Another View: Hobby Lobby case is about government coercion, not women’s rights

Published: Friday, Mar. 28, 2014 - 12:00 am

The Bee missed key points about religious freedom rights in its editorial Tuesday, “ Corporations try to impose beliefs on birth control.”

In a case heard by the U.S. Supreme Court earlier this week, the arts and crafts chain Hobby Lobby and cabinetmaker Conestoga Wood Specialties argued that a federal mandate under the Affordable Care Act forcing it to provide insurance coverage for contraceptive services including abortion-inducing drugs and sterilization that they oppose on religious grounds, or pay heavy fines, violates their constitutional right to free exercise of religion and the 1993 Religious Freedom Restoration Act.

Should women “get to decide what kind of birth control they can access,” the editorial asks, or “is that the purview of employers?”

But nothing in this case curtails a woman’s birth control access or health choices. Birth control is widely available, inexpensive and covered by most insurance plans.

The question is whether business owners who object to certain contraceptive drugs and devices on religious grounds can be forced to provide them for free – not forbid women from obtaining them on their own.

Hobby Lobby itself provides multiple birth control options in its insurance plan.
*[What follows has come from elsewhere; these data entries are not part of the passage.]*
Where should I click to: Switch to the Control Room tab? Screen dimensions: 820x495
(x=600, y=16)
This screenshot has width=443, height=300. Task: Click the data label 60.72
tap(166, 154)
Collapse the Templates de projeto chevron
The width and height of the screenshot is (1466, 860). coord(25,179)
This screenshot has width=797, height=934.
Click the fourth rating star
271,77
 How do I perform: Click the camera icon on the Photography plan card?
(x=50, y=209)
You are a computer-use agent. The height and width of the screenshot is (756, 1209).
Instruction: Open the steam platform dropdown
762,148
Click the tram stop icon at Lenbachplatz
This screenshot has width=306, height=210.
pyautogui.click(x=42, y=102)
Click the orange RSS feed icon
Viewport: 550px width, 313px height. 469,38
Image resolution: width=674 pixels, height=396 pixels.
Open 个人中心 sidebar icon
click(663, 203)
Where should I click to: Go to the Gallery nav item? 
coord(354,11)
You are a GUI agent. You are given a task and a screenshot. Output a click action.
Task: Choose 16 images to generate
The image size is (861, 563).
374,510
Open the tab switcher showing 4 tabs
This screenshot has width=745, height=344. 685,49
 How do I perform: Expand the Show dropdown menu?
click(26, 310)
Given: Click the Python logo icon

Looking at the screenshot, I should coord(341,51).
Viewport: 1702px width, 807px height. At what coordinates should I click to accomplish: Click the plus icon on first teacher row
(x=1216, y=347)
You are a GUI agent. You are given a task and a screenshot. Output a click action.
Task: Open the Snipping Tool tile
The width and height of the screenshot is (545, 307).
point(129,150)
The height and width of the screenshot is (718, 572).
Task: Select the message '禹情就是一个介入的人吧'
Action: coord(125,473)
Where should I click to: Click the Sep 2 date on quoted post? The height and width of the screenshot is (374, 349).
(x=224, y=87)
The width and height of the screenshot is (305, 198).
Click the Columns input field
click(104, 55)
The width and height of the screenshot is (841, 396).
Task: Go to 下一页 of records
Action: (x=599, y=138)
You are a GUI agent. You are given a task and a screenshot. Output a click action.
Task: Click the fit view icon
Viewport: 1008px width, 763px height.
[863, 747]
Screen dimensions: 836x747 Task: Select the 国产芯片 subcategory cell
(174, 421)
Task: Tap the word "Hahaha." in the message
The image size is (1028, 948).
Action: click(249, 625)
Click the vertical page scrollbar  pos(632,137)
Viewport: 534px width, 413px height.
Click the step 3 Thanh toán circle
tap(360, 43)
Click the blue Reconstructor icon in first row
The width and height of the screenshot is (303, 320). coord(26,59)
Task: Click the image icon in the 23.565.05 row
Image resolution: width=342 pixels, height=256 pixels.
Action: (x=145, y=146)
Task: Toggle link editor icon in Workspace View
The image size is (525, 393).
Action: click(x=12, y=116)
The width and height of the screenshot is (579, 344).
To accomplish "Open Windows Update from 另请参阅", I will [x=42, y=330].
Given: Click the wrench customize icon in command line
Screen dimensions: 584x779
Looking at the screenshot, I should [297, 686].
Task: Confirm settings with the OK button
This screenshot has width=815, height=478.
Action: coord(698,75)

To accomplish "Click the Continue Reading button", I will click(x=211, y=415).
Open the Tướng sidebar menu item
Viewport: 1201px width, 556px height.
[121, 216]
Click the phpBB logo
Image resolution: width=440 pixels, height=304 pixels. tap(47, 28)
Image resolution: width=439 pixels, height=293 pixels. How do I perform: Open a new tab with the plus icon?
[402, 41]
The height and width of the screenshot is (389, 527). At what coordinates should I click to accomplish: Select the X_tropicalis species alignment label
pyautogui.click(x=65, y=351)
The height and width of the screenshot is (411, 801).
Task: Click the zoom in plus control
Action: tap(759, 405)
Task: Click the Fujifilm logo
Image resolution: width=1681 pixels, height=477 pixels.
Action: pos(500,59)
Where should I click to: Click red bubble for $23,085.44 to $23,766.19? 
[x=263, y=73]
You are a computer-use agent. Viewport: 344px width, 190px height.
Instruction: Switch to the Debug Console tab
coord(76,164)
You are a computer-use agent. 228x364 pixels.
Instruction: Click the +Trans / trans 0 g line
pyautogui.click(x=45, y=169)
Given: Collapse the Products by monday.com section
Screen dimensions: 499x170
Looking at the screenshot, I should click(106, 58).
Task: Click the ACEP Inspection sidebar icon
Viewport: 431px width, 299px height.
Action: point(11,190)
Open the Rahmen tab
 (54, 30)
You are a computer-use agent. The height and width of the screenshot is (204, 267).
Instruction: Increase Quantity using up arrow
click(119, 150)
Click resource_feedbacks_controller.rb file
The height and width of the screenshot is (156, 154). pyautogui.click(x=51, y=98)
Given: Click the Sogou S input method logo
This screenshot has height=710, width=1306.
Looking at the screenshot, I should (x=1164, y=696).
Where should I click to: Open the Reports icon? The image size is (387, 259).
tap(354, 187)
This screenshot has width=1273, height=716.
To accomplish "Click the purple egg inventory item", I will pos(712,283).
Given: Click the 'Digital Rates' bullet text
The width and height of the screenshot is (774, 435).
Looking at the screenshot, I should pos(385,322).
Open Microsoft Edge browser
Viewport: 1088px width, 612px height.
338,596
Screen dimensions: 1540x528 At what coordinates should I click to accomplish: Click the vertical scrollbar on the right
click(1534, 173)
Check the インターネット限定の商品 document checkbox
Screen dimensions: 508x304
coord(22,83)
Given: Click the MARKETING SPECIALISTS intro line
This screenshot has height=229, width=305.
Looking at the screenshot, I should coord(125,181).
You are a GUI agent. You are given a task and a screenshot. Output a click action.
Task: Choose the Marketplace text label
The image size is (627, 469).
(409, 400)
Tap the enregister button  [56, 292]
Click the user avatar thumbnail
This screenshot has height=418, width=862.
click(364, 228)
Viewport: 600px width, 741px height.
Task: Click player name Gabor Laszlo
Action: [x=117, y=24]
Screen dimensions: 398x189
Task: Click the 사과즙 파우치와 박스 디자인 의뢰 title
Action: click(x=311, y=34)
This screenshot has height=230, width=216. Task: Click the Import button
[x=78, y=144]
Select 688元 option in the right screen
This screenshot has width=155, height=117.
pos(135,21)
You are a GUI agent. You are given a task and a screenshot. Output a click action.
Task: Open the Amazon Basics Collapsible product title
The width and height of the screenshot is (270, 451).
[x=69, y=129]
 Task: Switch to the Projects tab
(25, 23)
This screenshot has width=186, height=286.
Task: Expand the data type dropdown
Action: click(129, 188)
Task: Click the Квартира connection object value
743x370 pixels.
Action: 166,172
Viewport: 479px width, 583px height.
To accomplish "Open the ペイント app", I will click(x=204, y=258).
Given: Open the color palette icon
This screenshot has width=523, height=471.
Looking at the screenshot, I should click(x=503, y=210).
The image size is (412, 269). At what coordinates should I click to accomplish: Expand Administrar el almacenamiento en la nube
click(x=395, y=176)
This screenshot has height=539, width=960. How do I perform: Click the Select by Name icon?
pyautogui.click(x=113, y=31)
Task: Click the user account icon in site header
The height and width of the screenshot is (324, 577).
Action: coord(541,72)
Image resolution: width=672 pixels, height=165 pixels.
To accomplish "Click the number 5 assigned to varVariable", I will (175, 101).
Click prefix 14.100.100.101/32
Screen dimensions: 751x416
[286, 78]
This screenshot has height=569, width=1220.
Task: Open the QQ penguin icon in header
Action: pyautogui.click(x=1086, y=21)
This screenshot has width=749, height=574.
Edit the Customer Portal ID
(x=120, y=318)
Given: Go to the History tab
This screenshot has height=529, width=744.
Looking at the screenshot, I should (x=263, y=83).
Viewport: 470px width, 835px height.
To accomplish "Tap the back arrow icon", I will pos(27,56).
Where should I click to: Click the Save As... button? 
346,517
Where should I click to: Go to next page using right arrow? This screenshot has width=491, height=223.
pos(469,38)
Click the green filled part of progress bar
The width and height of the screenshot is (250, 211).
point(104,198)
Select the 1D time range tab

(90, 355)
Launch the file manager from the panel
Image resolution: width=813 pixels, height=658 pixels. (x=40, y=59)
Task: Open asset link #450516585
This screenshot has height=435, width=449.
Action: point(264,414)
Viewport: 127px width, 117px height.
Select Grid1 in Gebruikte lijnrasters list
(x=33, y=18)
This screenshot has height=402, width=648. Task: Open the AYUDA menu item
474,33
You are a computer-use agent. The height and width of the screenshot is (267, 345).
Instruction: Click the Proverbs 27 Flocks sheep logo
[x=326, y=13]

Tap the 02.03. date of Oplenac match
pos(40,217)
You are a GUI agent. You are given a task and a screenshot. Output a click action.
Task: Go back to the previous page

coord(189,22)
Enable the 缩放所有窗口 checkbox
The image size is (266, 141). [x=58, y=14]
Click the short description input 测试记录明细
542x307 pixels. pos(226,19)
It objects only to four of the 20 methods the mandate forces it to cover, or pay $475 million a year in fines.

Under the RFRA, government cannot impose a “substantial burden” on religious freedom without a “compelling” interest and in the least restrictive way.

The government has granted exemptions to many other employers, including religious nonprofits and for grandfathered plans, yet it refuses to accommodate the religious convictions of these family-owned businesses.

As Justice Anthony Kennedy noted during the oral arguments, the mandate must not be that important, or compelling, if many organizations have already been exempted.

He also noted that under the government’s argument, for-profit corporations could be forced to pay for abortions, with no recourse to the courts, a point the government’s attorney conceded.

The Bee editorial conjectures that exempting for-profit corporations like Hobby Lobby would open “a Pandora’s box of exemptions,” citing the hypothetical refusal to cover blood transfusions or vaccinations.

But any such move would not pass the “compelling government interest” test – government’s legitimate interest in protecting public health and preventing the spread of disease.

“The question for the court is whether the religious beliefs of business owners of for-profit corporations should trump the rights of their employees,” the editorial states.

The question is, rather, whether government coercion can trump the religious freedom rights of Americans.